Санаторий был заперт, но без охраны. Рига пошел к черному ходу, открыл дверь и провел Дима внутрь.
– Никто его не приватизировал в свое время, вот и зависло здание. А место удачное. Вроде и за городом, а вроде и рядом.
Они вошли в одну из комнат, и Рига включил свет.
– Я иногда тут бываю. Обжился...
– Может, приватизируем его? – предложил Дим.
– А деньги?
– Ну, немного денег у меня есть. Но действовать нужно быстро, чтобы к лету открыть здесь пансионат
Дим оглядел высокие сухие потолки. Не такое уж и убитое здание. Старой, но прочной постройки. Хотя, затрат, конечно, потребует.
Рига принес из машины бутылку коньяка. Разлил в пластиковые стаканчики и подтолкнул один Диму.
– Давай, за то, чтобы мы друг друга не боялись...
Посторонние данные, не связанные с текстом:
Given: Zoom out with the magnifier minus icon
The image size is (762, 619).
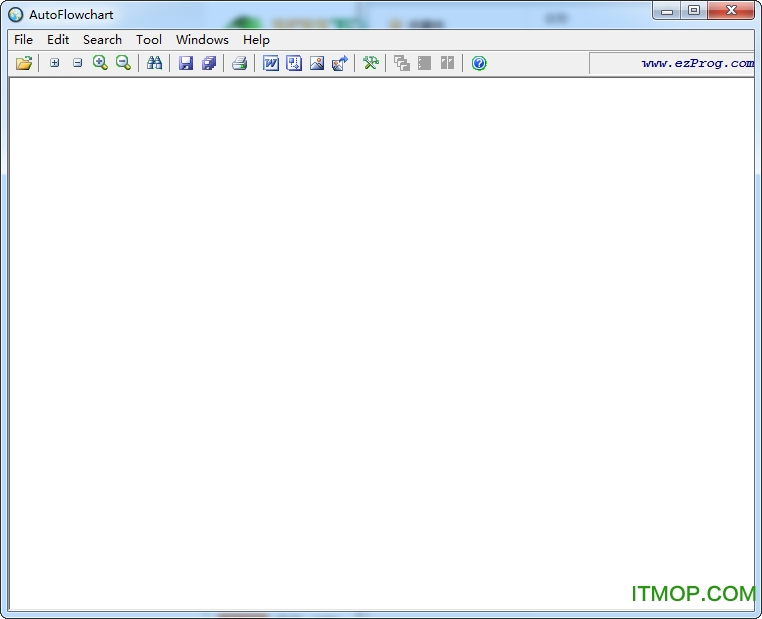Looking at the screenshot, I should [x=123, y=63].
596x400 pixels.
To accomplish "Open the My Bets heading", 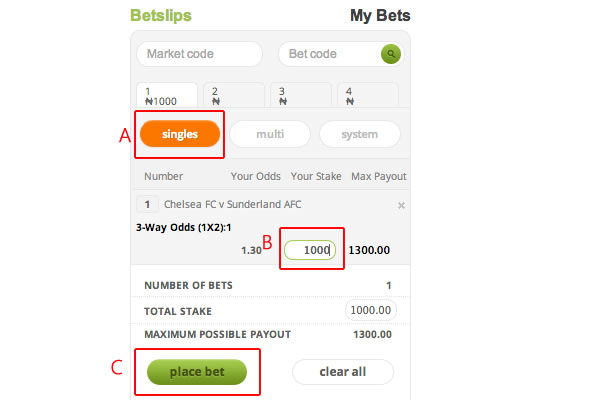I will click(x=380, y=16).
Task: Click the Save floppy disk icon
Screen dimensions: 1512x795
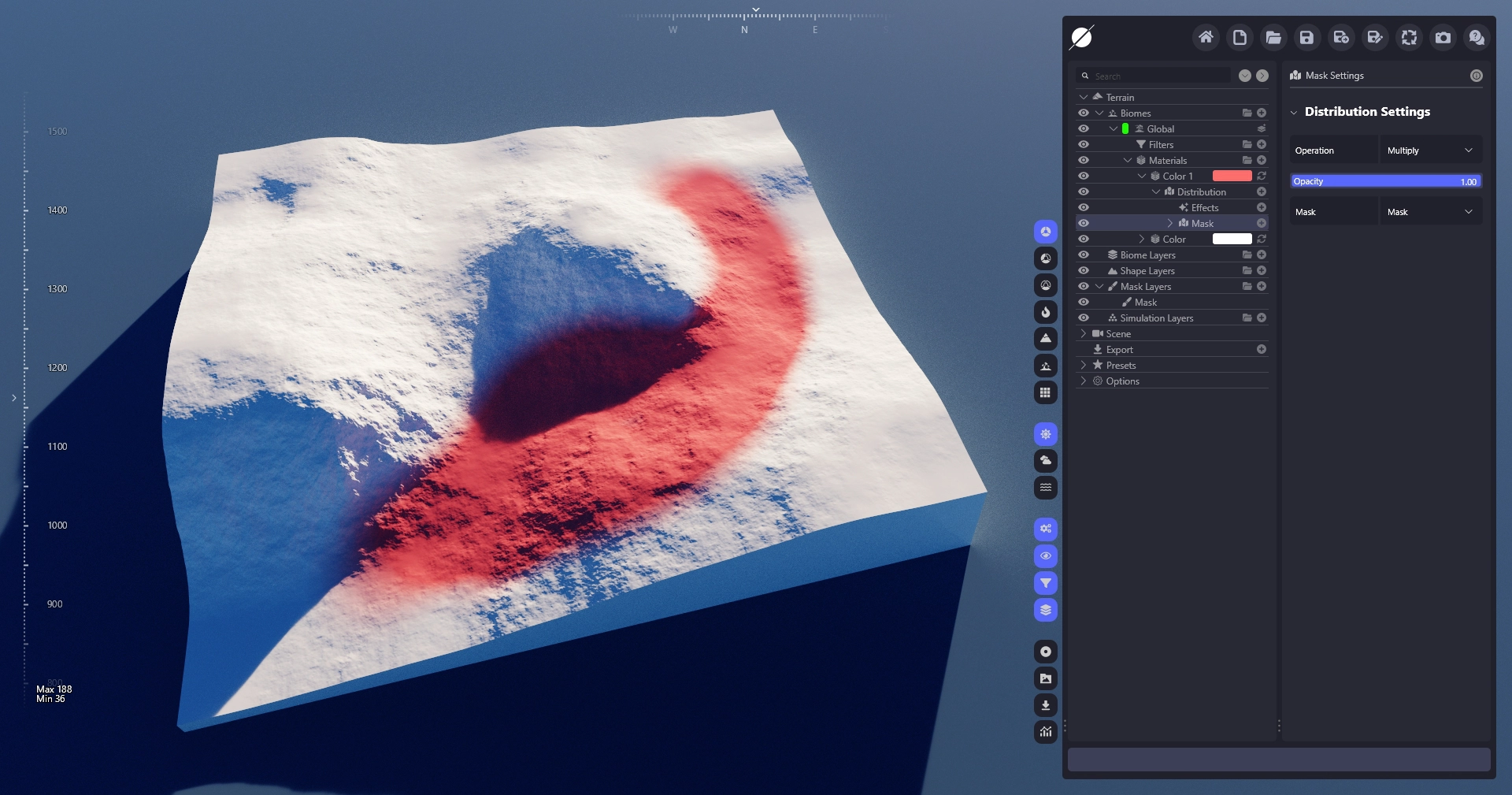Action: 1306,37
Дим выпил и снова взглянул на Ригу. Высокий, тонкий, совсем хрупкий без своей дутой куртки. Издали – вообще как девчонка с длинными волосами. Но кулаки у него крепкие, и рука не дрогнет, если придется спустить курок. И лицо у него странное... очень изящное, тонкое. Зеленые глаза под черными длинными бровями, прямой ровный нос, твердый подбородок. Нет в чертах мужской грубости, и овал лица удлиненный, выточенный. Что-то кельское в нем, скандинавское, вот только не хватает массы. Вместо этого его тело излучает что-то другое – холодную, сдержанную энергию толчка, удара, выстрела. И это пугает.
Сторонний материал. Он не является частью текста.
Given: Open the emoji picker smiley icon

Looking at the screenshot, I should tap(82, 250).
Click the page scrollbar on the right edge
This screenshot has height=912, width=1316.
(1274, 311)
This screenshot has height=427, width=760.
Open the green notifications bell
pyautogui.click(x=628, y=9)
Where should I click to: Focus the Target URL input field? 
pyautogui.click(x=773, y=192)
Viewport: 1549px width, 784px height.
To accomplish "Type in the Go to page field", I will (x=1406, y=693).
Рига присел на диван, провалившийся до пружин, и снова глотнул коньяку.
– Всегда с собой коньяк беру… и пиццу.
– Послушай, Рига. По твоим рассказам выходит, что ты мирно и счастливо жил раньше. А где ты драться научился? Водку пить? Дурью торговать? В университете своем?
– Нет, не в университете. Университет я экстерном за три года закончил. А потом решил воевать. А до этого даже в армии не служил. Но у меня в роду – все военные. Это, может, в крови было. И отец служил, и дед, и прадед какой-то – за царя. Они – за родину, а я – за деньги. Поехал в эту гребаную Чечню...
– В Чечню?
– Думаешь, Чечня далеко? Вот – Ростов, а там и Чечня, – Рига налил себе снова. – Я там «ваших-наших» не разбирал. Да и большинство не разбирало. Вообще те, кто там воюет – им дела до «ваших-наших» нет.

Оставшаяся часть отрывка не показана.